I was 21 and naive. I didn't know what we were fighting for. I didn’t even know how to say ‘hello,’ ‘good-bye,’ or ‘thank you’ in Vietnamese, only ‘come here,’ ‘go away’ and ‘stop.' The bad guys were NVA, VC or plain Charlie and the rest of the Vietnamese were just "gooks." It's no wonder we weren’t winning many hearts and minds. The Vietnamese just wanted peace, an end to the violence. It didn’t matter if they had a democratic or a communist government as long as they could plant their rice and raise their children in safety. They wanted us to go away.
Before joining the army I had never traveled. My world view was as narrow as could be. I couldn’t understand why people would live the way the Vietnamese did … as if they had a choice! There were no young men to be seen – gone to soldiers, every one. Women, elders and young kids worked the rice paddies. Children wore only shirts, no pants, no shoes. Adults dressed in black pajamas or sometimes ao dais for the women. There were no houses, only roadside huts made from whatever; scraps of wood, cardboard, flattened cans. The people carried on their lives seeming not to notice the war that raged around them. Some people had bicycles, most walked. Everything was carried in baskets suspended from a pole balanced across the shoulder or pushed along on loaded bicycles. Young boys herded giant water buffaloes to the rice paddies. And the smell of smoke and sewage was overpowering. Highway 1 was unpaved, potholed and usually muddy. There were remnants of a railway with trestle bridges blown up and bombed to pieces.
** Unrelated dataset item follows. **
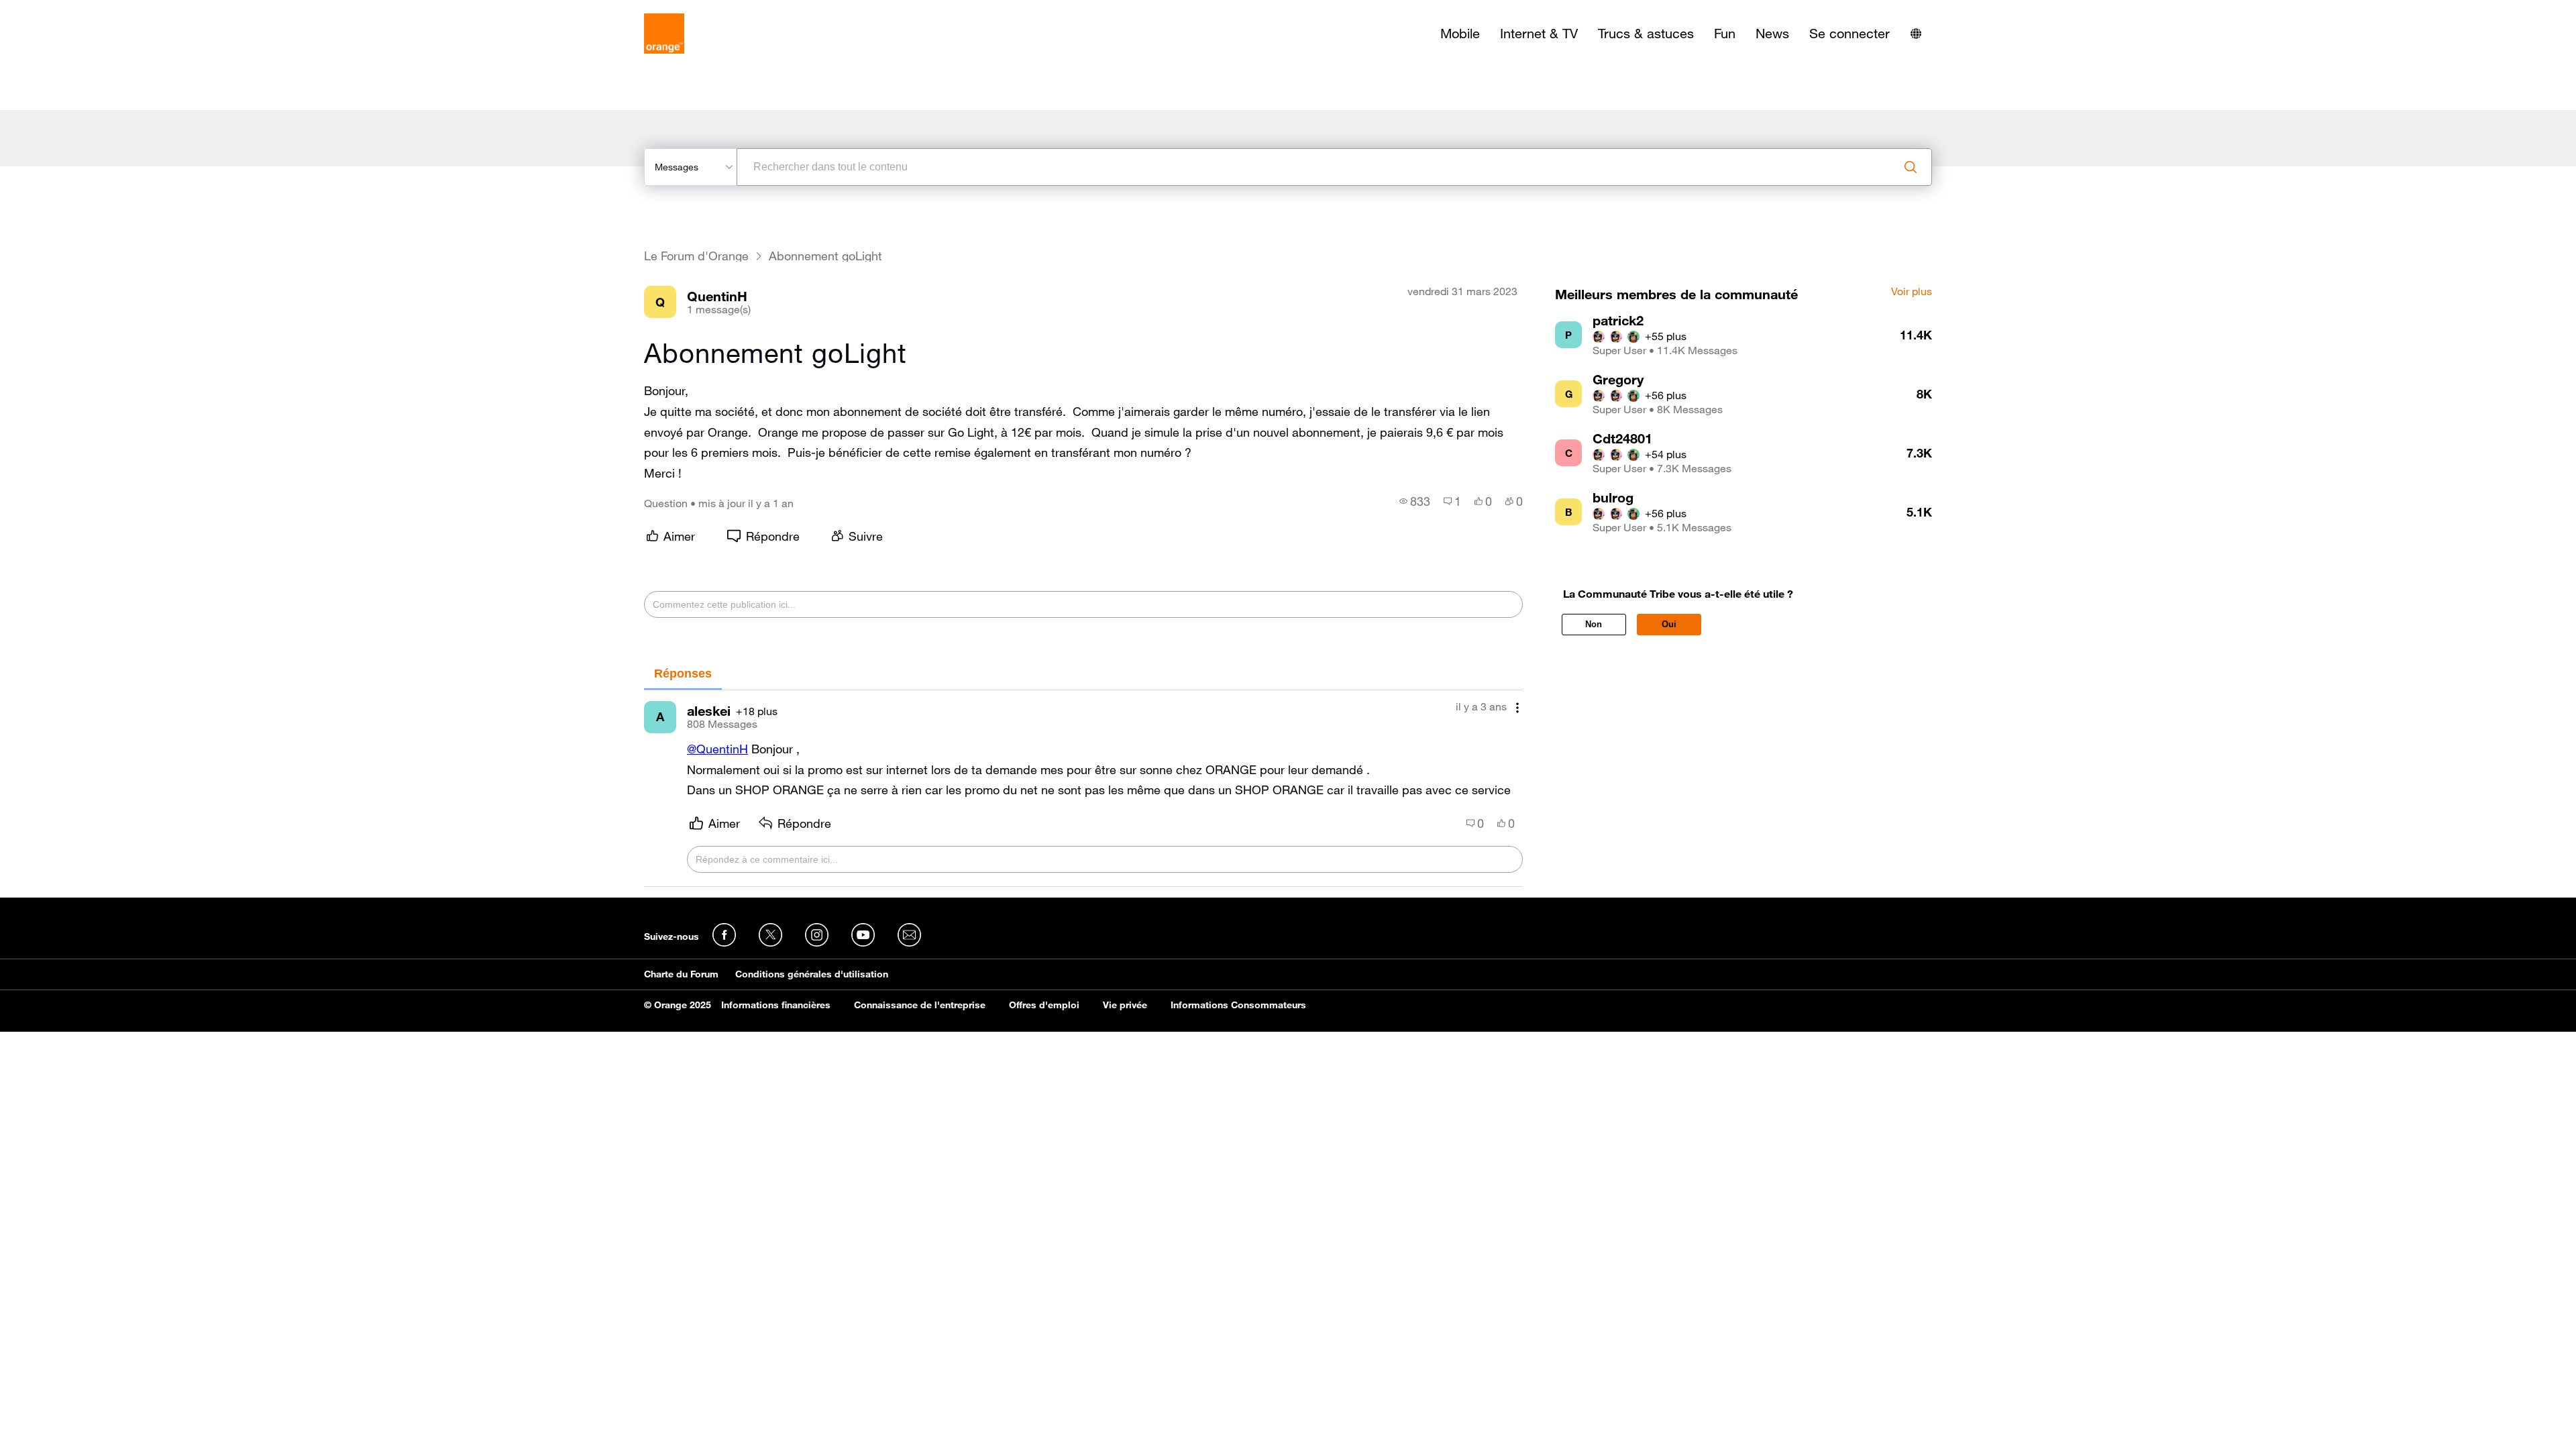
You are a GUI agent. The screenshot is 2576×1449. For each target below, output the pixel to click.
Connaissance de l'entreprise (919, 1005)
Forty years later I am a different person and Vietnam is a different place. I have traveled in nearly 50 countries and have lived in some very primitive conditions. I now realize that everyone has the same needs, the same dreams, and that often only an accident of birth separates us.
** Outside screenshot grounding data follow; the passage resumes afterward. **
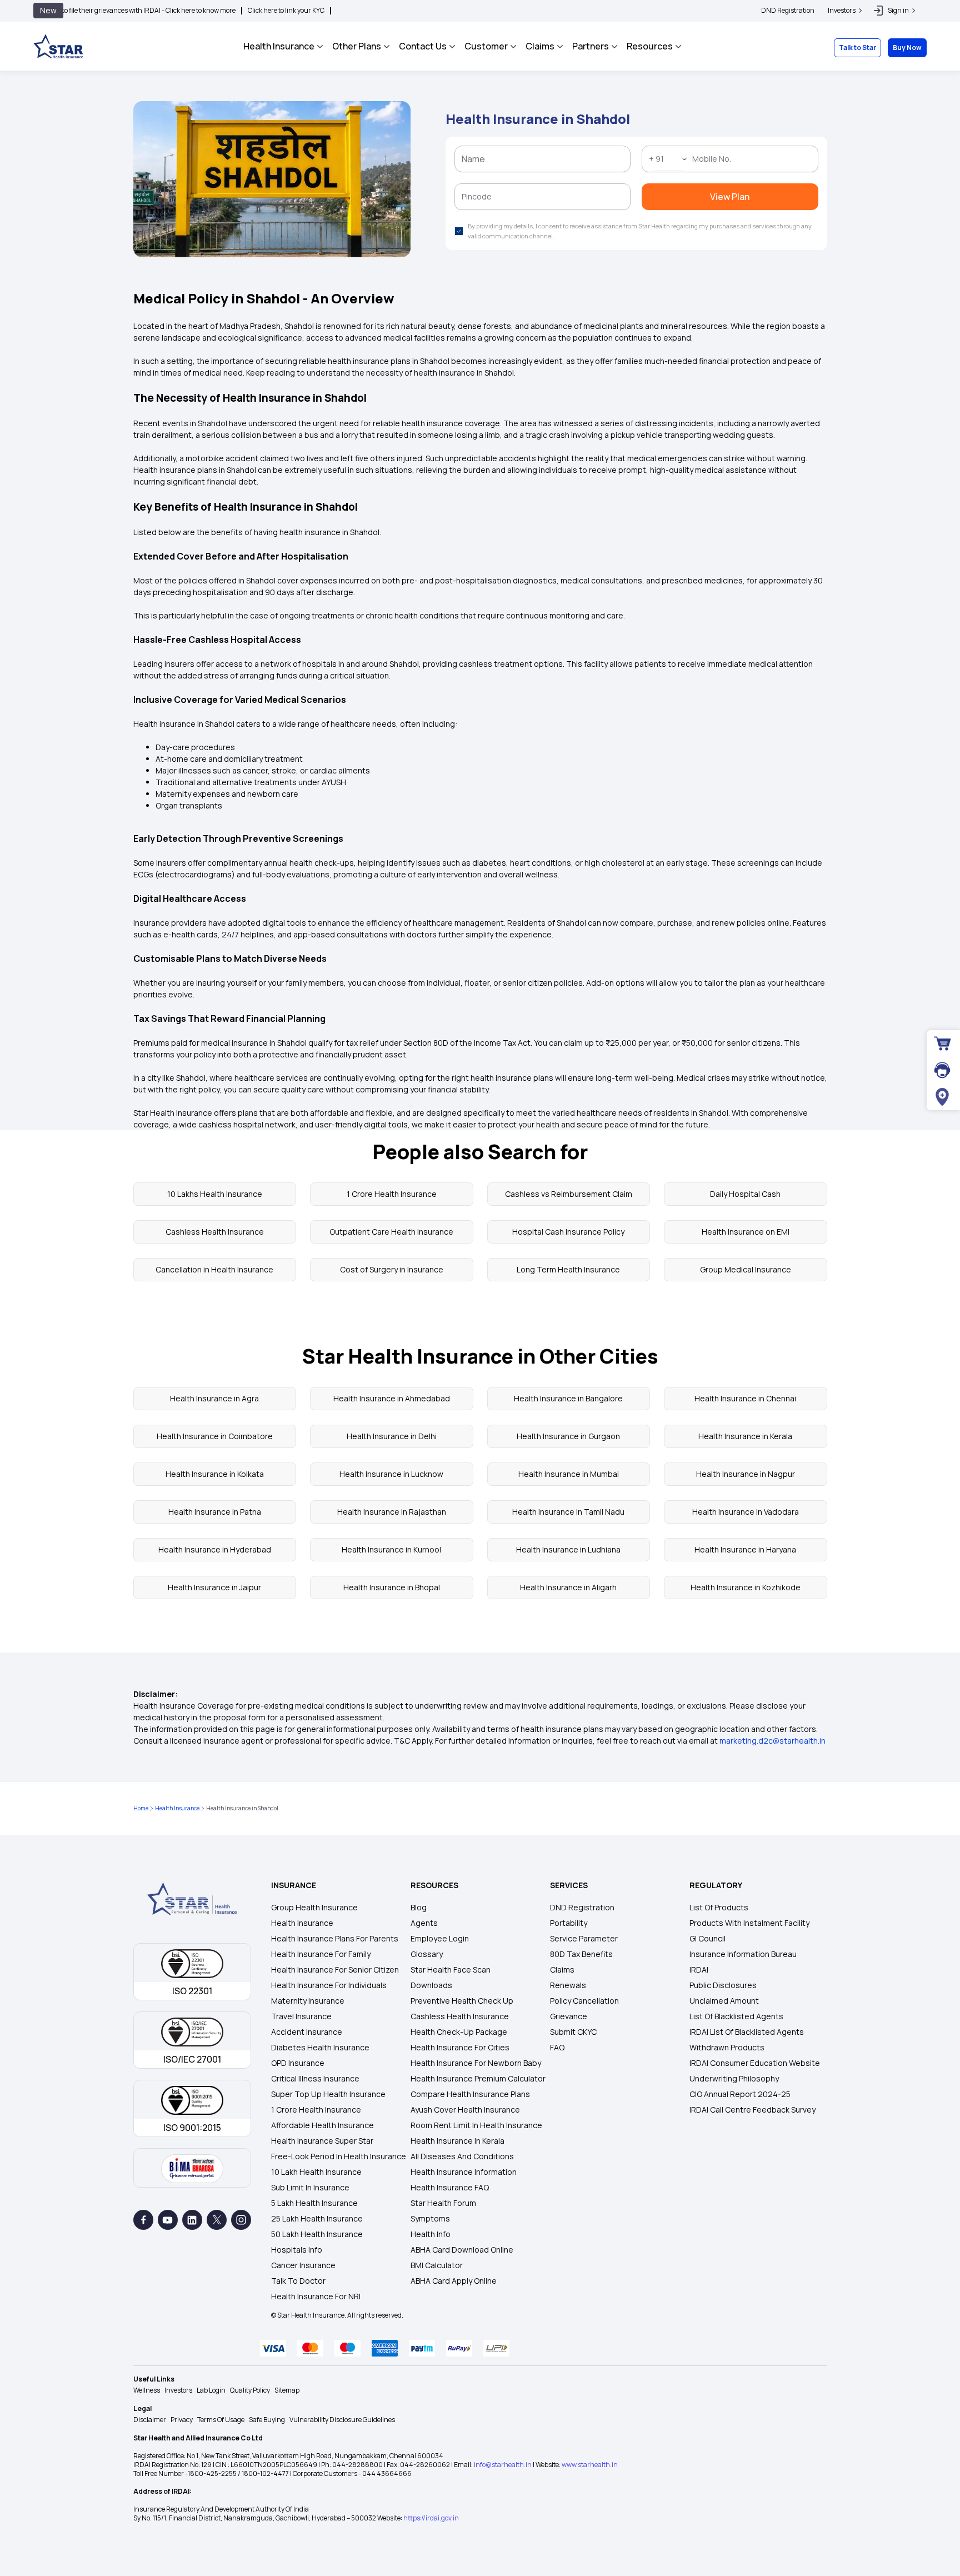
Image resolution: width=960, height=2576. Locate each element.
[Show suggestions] (412, 175)
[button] (589, 52)
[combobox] (390, 175)
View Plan (480, 299)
21st Century Vietnam is vibrant and prospering. It is a communist country that encourages free enterprise. Most of the people are between 17 and 30 years old. Only 10% are paid-up party members. Their lives are better than their parents' were and they expect even more for their children. Education is compulsory and free to grade 12. In every town you can see smiling kids in uniforms heading to school.
Many international companies have factories and offices in Vietnam. Shops are stocked with goods, street vendors abound and food stalls line the streets. There are 300,000 motorbikes in Hanoi alone. Highway 1 is paved and the Reunification Express trains run on schedule from Hanoi to Ho Chi Minh City. Tourism is big business; not many Americans but lots of Aussies, French, British and Germans.
Vietnam isn't paradise. Loudspeakers play patriotic music and inspirational speeches in the morning and afternoon. People must attend regular party lectures and families are limited to two children. If CNN broadcasts something critical of China or Vietnam a cartoon suddenly appears. The minority tribes, the Hmong, Zao, Thai, and 50 others are "less equal" than the Vietnamese. ARVN (South Vietnamese) veterans are pariahs; they can't get government jobs nor can their children. As one young man told me the party can tell you what you can say but they can't control what you think.
Vietnam is still a poor country by Western standards. But it is a country at peace and the people have hope. Not a bad legacy for the future.